Place the oil and bacon into a 10 to 12-inch cast iron or heavy bottom non-stick skillet, cook over medium heat, stirring occasionally until crisp on the edges but still chewy, about 6 minutes. Drain on paper towels and set aside.
In a large bowl whisk together flour, baking powder, salt and cayenne. Add cheese, bacon, egg, milk, and sage; stir with a wooden spoon until just combined. You may need up to an additional 2 tablespoons milk to achieve a consistency that remains thick but falls from the spoon when tested.
Spread the mixture into the prepared pan. It should come to the rim for best browning. Tap the pan a few times flatly on the counter to release any trapped air.
Bake until slightly puffed and golden brown on top, about 30 minutes depending on size and shape of pan. A toothpick inserted in the center should come out very clean and nearly dry.
Remove the bread from pan and allow it to cool at least 30 minutes before slicing.
Serve alone, with butter or jam, or as the base for a savory appetizer. I suggest spicy, sauteed shrimp (see recipe here: http://www.sippitysup.com/recipe/spicy-sauteed-shrimp/)
Ingredients
3 tablespoon unsalted butter
1 tablespoon extra-virgin olive oil
2 clove garlic (peeled and minced)
1 pound large shrimp (16-20 per pound)
3 tablespoon hot sauce
2 tablespoon apple cider vinegar
minced parsley and/or chives (as garnish)
Directions
Heat butter in a large cast iron skillet or non stick skillet set over medium high heat.

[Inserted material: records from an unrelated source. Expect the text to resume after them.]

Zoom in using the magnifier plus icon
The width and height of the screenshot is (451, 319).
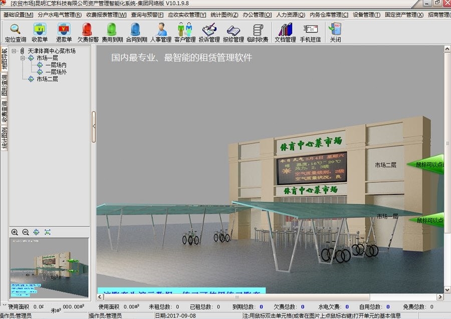15,232
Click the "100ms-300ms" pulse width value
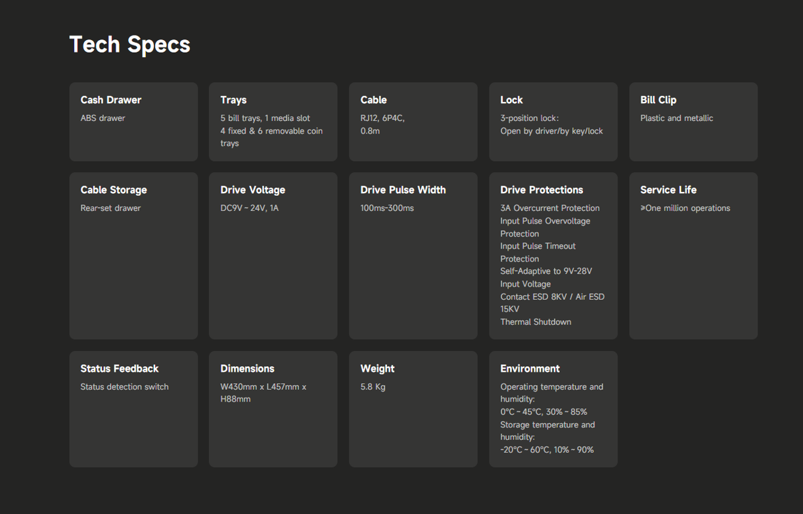Image resolution: width=803 pixels, height=514 pixels. click(x=386, y=208)
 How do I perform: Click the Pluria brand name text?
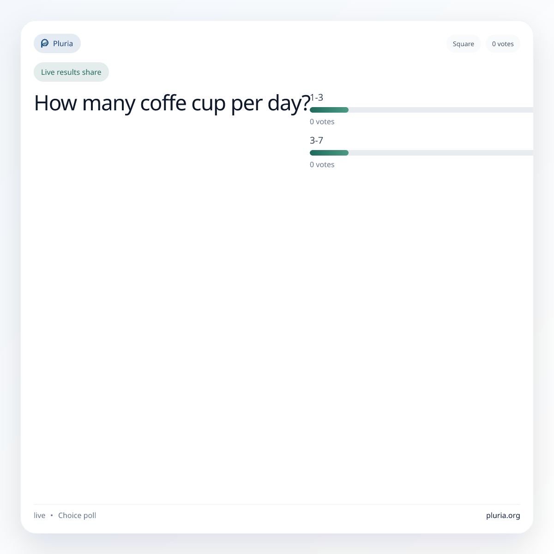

Once it melts and begins to foam add oil, and then the garlic. Saute until the garlic begins to color, about 1 minute. Add shrimp to the skillet and continue to saute 3 to 5 minutes, or until shrimp just begins to turn pink. Turn off the heat and stir in hot sauce and cider vinegar. Gently stir the shrimp until well coated. Let rest in the warm skillet bout 3 minutes, then serve warm garnished with parsley and/or chives.